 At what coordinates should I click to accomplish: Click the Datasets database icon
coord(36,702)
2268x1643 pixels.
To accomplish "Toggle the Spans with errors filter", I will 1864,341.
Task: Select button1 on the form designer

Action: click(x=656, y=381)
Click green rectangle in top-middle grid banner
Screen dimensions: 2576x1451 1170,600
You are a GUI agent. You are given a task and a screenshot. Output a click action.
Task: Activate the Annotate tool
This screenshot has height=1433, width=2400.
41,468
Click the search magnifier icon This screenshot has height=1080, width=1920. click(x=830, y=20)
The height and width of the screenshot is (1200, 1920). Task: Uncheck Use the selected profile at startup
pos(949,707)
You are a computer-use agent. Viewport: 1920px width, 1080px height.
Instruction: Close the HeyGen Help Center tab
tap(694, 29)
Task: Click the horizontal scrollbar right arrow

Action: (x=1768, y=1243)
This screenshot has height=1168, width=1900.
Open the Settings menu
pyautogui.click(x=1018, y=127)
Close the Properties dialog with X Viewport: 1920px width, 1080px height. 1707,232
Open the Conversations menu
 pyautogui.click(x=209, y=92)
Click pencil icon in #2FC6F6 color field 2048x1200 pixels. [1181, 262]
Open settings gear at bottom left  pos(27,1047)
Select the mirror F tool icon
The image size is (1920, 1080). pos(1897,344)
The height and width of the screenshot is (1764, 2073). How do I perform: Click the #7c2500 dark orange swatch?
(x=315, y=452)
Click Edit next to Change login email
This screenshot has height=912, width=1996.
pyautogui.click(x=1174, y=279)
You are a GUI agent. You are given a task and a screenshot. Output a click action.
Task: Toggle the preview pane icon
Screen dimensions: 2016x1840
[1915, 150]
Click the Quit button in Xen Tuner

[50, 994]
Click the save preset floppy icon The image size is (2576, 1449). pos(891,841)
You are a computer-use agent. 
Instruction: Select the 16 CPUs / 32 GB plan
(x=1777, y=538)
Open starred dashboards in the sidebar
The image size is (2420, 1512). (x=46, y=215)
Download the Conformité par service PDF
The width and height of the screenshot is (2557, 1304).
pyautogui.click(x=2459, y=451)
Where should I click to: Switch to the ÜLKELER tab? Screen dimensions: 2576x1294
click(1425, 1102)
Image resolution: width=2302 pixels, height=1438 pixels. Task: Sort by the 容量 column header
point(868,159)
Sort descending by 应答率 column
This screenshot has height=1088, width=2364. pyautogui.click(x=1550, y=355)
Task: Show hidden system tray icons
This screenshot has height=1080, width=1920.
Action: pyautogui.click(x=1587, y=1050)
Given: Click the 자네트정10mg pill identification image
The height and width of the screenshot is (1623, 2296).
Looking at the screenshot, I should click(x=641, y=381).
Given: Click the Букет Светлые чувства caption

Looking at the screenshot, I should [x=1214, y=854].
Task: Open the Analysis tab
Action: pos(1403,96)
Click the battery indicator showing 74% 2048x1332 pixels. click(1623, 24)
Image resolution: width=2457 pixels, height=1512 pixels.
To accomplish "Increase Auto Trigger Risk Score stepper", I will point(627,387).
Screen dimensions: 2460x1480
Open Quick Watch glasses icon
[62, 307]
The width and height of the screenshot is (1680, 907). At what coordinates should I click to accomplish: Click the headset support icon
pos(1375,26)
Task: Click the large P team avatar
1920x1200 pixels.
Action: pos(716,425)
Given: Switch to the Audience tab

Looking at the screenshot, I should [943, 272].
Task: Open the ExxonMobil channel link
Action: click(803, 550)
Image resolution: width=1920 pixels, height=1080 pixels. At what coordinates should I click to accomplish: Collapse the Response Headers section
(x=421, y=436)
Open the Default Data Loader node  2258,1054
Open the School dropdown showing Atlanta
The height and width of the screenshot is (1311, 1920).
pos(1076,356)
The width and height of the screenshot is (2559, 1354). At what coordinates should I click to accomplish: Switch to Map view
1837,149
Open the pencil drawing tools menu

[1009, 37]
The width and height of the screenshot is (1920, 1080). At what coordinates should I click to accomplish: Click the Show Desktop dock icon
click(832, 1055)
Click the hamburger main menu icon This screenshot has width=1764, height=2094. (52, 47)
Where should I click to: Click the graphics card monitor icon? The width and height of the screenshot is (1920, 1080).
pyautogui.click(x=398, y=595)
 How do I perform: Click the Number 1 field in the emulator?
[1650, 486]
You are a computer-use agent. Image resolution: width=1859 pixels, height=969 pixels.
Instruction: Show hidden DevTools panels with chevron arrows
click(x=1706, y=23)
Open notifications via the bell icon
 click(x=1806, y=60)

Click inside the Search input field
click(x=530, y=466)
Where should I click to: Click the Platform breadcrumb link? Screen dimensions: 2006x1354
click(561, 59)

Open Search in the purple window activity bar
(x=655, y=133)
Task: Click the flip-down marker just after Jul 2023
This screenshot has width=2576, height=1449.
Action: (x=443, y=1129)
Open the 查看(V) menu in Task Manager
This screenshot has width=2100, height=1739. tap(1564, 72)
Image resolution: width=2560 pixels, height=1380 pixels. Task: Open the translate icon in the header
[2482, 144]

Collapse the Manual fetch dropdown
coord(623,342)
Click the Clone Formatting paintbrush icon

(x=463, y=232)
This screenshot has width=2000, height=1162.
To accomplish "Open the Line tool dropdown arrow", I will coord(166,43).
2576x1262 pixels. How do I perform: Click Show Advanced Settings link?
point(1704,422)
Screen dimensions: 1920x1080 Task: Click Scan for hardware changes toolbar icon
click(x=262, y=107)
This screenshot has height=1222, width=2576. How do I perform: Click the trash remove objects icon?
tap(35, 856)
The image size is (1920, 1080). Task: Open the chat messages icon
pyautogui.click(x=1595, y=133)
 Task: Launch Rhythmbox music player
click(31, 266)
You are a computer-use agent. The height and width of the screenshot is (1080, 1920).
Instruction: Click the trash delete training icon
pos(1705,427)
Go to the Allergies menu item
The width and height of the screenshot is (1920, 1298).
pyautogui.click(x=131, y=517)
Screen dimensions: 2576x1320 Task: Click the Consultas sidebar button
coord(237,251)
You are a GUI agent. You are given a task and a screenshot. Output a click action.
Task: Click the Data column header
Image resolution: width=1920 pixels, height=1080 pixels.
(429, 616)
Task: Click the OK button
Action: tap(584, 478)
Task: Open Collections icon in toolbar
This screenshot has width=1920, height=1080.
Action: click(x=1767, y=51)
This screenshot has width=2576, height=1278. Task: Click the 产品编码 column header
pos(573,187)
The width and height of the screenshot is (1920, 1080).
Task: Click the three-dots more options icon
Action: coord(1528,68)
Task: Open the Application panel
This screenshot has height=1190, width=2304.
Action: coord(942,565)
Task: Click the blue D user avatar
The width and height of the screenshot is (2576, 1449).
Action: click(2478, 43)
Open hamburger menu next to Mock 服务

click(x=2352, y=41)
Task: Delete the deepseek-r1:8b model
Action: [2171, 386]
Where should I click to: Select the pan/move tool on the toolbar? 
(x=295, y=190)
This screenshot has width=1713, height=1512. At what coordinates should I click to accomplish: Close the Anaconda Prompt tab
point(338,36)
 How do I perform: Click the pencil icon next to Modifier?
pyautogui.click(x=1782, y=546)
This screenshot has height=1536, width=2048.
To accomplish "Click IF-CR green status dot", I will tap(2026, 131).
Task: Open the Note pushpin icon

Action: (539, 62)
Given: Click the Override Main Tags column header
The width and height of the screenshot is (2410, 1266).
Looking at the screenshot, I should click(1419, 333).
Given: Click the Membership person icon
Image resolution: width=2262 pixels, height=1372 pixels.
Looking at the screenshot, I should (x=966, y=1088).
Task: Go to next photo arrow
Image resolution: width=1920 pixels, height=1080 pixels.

__Work order__: Character for character, output the whole material above.

__Solution for this exercise__:
 At what coordinates should I click to accomplish: Click the Datasets database icon
coord(36,702)
2268x1643 pixels.
To accomplish "Toggle the Spans with errors filter", I will 1864,341.
Task: Select button1 on the form designer

Action: click(x=656, y=381)
Click green rectangle in top-middle grid banner
Screen dimensions: 2576x1451 1170,600
You are a GUI agent. You are given a task and a screenshot. Output a click action.
Task: Activate the Annotate tool
This screenshot has height=1433, width=2400.
41,468
Click the search magnifier icon This screenshot has height=1080, width=1920. click(x=830, y=20)
The height and width of the screenshot is (1200, 1920). Task: Uncheck Use the selected profile at startup
pos(949,707)
You are a computer-use agent. Viewport: 1920px width, 1080px height.
Instruction: Close the HeyGen Help Center tab
tap(694, 29)
Task: Click the horizontal scrollbar right arrow

Action: (x=1768, y=1243)
This screenshot has height=1168, width=1900.
Open the Settings menu
pyautogui.click(x=1018, y=127)
Close the Properties dialog with X Viewport: 1920px width, 1080px height. 1707,232
Open the Conversations menu
 pyautogui.click(x=209, y=92)
Click pencil icon in #2FC6F6 color field 2048x1200 pixels. [1181, 262]
Open settings gear at bottom left  pos(27,1047)
Select the mirror F tool icon
The image size is (1920, 1080). pos(1897,344)
The height and width of the screenshot is (1764, 2073). How do I perform: Click the #7c2500 dark orange swatch?
(x=315, y=452)
Click Edit next to Change login email
This screenshot has height=912, width=1996.
pyautogui.click(x=1174, y=279)
You are a GUI agent. You are given a task and a screenshot. Output a click action.
Task: Toggle the preview pane icon
Screen dimensions: 2016x1840
[1915, 150]
Click the Quit button in Xen Tuner

[50, 994]
Click the save preset floppy icon The image size is (2576, 1449). pos(891,841)
You are a computer-use agent. 
Instruction: Select the 16 CPUs / 32 GB plan
(x=1777, y=538)
Open starred dashboards in the sidebar
The image size is (2420, 1512). (x=46, y=215)
Download the Conformité par service PDF
The width and height of the screenshot is (2557, 1304).
pyautogui.click(x=2459, y=451)
Where should I click to: Switch to the ÜLKELER tab? Screen dimensions: 2576x1294
click(1425, 1102)
Image resolution: width=2302 pixels, height=1438 pixels. Task: Sort by the 容量 column header
point(868,159)
Sort descending by 应答率 column
This screenshot has height=1088, width=2364. pyautogui.click(x=1550, y=355)
Task: Show hidden system tray icons
This screenshot has height=1080, width=1920.
Action: pyautogui.click(x=1587, y=1050)
Given: Click the 자네트정10mg pill identification image
The height and width of the screenshot is (1623, 2296).
Looking at the screenshot, I should click(x=641, y=381).
Given: Click the Букет Светлые чувства caption

Looking at the screenshot, I should [x=1214, y=854].
Task: Open the Analysis tab
Action: pos(1403,96)
Click the battery indicator showing 74% 2048x1332 pixels. click(1623, 24)
Image resolution: width=2457 pixels, height=1512 pixels.
To accomplish "Increase Auto Trigger Risk Score stepper", I will point(627,387).
Screen dimensions: 2460x1480
Open Quick Watch glasses icon
[62, 307]
The width and height of the screenshot is (1680, 907). At what coordinates should I click to accomplish: Click the headset support icon
pos(1375,26)
Task: Click the large P team avatar
1920x1200 pixels.
Action: pos(716,425)
Given: Switch to the Audience tab

Looking at the screenshot, I should [943, 272].
Task: Open the ExxonMobil channel link
Action: click(803, 550)
Image resolution: width=1920 pixels, height=1080 pixels. At what coordinates should I click to accomplish: Collapse the Response Headers section
(x=421, y=436)
Open the Default Data Loader node  2258,1054
Open the School dropdown showing Atlanta
The height and width of the screenshot is (1311, 1920).
pos(1076,356)
The width and height of the screenshot is (2559, 1354). At what coordinates should I click to accomplish: Switch to Map view
1837,149
Open the pencil drawing tools menu

[1009, 37]
The width and height of the screenshot is (1920, 1080). At what coordinates should I click to accomplish: Click the Show Desktop dock icon
click(832, 1055)
Click the hamburger main menu icon This screenshot has width=1764, height=2094. (52, 47)
Where should I click to: Click the graphics card monitor icon? The width and height of the screenshot is (1920, 1080).
pyautogui.click(x=398, y=595)
 How do I perform: Click the Number 1 field in the emulator?
[1650, 486]
You are a computer-use agent. Image resolution: width=1859 pixels, height=969 pixels.
Instruction: Show hidden DevTools panels with chevron arrows
click(x=1706, y=23)
Open notifications via the bell icon
 click(x=1806, y=60)

Click inside the Search input field
click(x=530, y=466)
Where should I click to: Click the Platform breadcrumb link? Screen dimensions: 2006x1354
click(561, 59)

Open Search in the purple window activity bar
(x=655, y=133)
Task: Click the flip-down marker just after Jul 2023
This screenshot has width=2576, height=1449.
Action: (x=443, y=1129)
Open the 查看(V) menu in Task Manager
This screenshot has width=2100, height=1739. tap(1564, 72)
Image resolution: width=2560 pixels, height=1380 pixels. Task: Open the translate icon in the header
[2482, 144]

Collapse the Manual fetch dropdown
coord(623,342)
Click the Clone Formatting paintbrush icon

(x=463, y=232)
This screenshot has width=2000, height=1162.
To accomplish "Open the Line tool dropdown arrow", I will coord(166,43).
2576x1262 pixels. How do I perform: Click Show Advanced Settings link?
point(1704,422)
Screen dimensions: 1920x1080 Task: Click Scan for hardware changes toolbar icon
click(x=262, y=107)
This screenshot has height=1222, width=2576. How do I perform: Click the trash remove objects icon?
tap(35, 856)
The image size is (1920, 1080). Task: Open the chat messages icon
pyautogui.click(x=1595, y=133)
 Task: Launch Rhythmbox music player
click(31, 266)
You are a computer-use agent. The height and width of the screenshot is (1080, 1920).
Instruction: Click the trash delete training icon
pos(1705,427)
Go to the Allergies menu item
The width and height of the screenshot is (1920, 1298).
pyautogui.click(x=131, y=517)
Screen dimensions: 2576x1320 Task: Click the Consultas sidebar button
coord(237,251)
You are a GUI agent. You are given a task and a screenshot. Output a click action.
Task: Click the Data column header
Image resolution: width=1920 pixels, height=1080 pixels.
(429, 616)
Task: Click the OK button
Action: tap(584, 478)
Task: Open Collections icon in toolbar
This screenshot has width=1920, height=1080.
Action: click(x=1767, y=51)
This screenshot has width=2576, height=1278. Task: Click the 产品编码 column header
pos(573,187)
The width and height of the screenshot is (1920, 1080).
Task: Click the three-dots more options icon
Action: coord(1528,68)
Task: Open the Application panel
This screenshot has height=1190, width=2304.
Action: coord(942,565)
Task: Click the blue D user avatar
The width and height of the screenshot is (2576, 1449).
Action: click(2478, 43)
Open hamburger menu next to Mock 服务

click(x=2352, y=41)
Task: Delete the deepseek-r1:8b model
Action: [2171, 386]
Where should I click to: Select the pan/move tool on the toolbar? 
(x=295, y=190)
This screenshot has width=1713, height=1512. At what coordinates should I click to accomplish: Close the Anaconda Prompt tab
point(338,36)
 How do I perform: Click the pencil icon next to Modifier?
pyautogui.click(x=1782, y=546)
This screenshot has height=1536, width=2048.
To accomplish "Click IF-CR green status dot", I will tap(2026, 131).
Task: Open the Note pushpin icon

Action: (539, 62)
Given: Click the Override Main Tags column header
The width and height of the screenshot is (2410, 1266).
Looking at the screenshot, I should click(1419, 333).
Given: Click the Membership person icon
Image resolution: width=2262 pixels, height=1372 pixels.
Looking at the screenshot, I should (x=966, y=1088).
Task: Go to next photo arrow
Image resolution: width=1920 pixels, height=1080 pixels.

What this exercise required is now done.